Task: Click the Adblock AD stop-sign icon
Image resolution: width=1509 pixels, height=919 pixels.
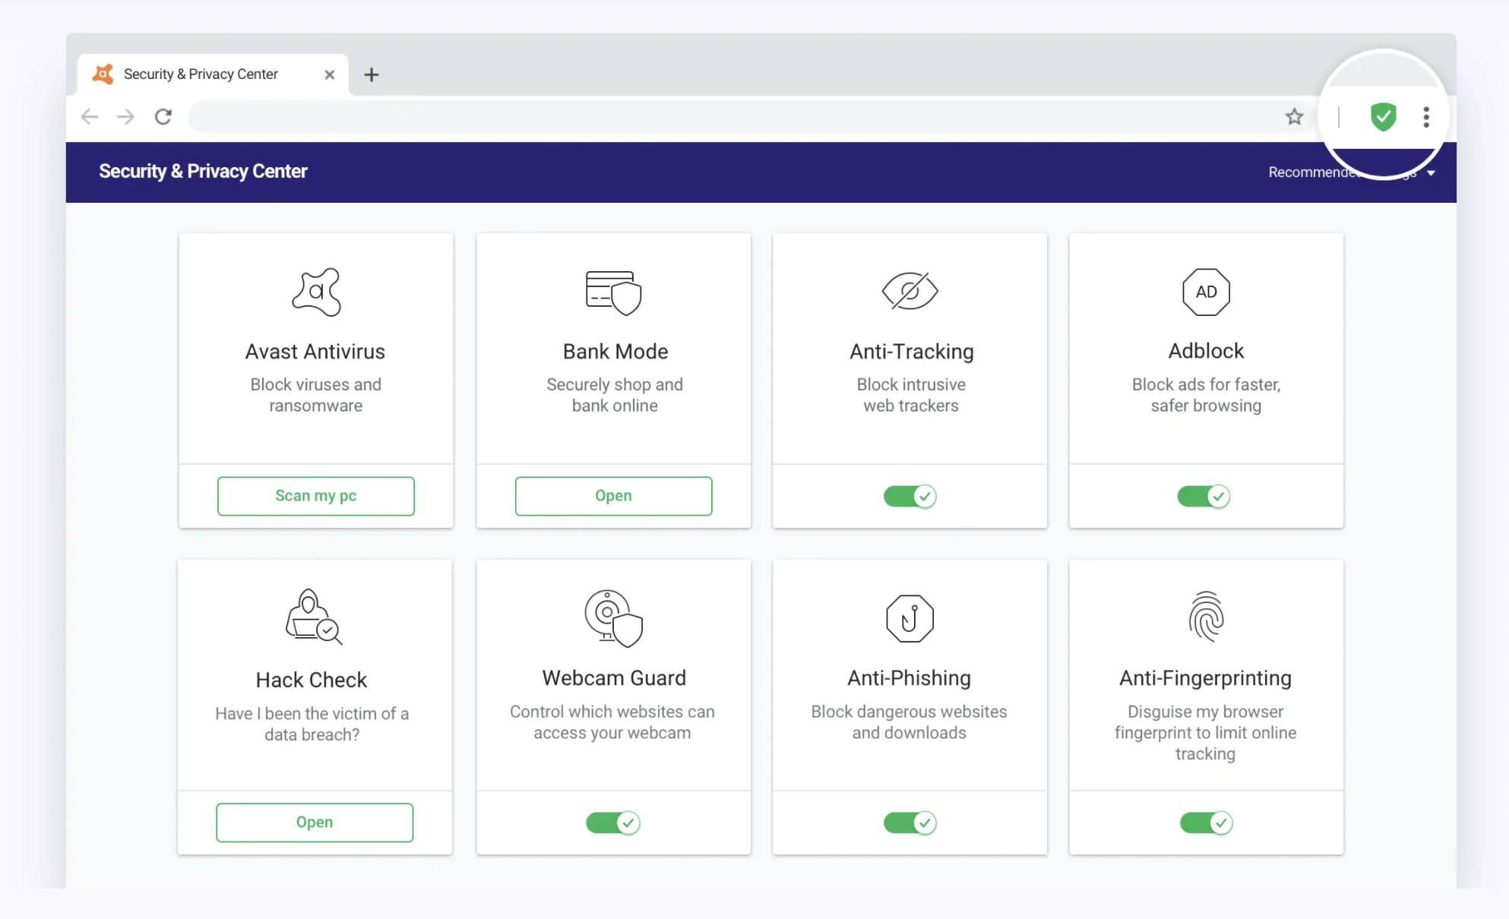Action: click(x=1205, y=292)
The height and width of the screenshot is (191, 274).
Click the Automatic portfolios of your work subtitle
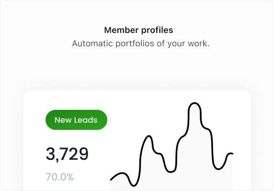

==============================

Recast the data above as a JSON list of strings, with one string per line and blank lines left out. Leave the pictures out of the answer.

• _The answer_
[
  "Task: Click the Adblock AD stop-sign icon",
  "Image resolution: width=1509 pixels, height=919 pixels.",
  "Action: click(x=1205, y=292)",
  "The height and width of the screenshot is (191, 274).",
  "Click the Automatic portfolios of your work subtitle"
]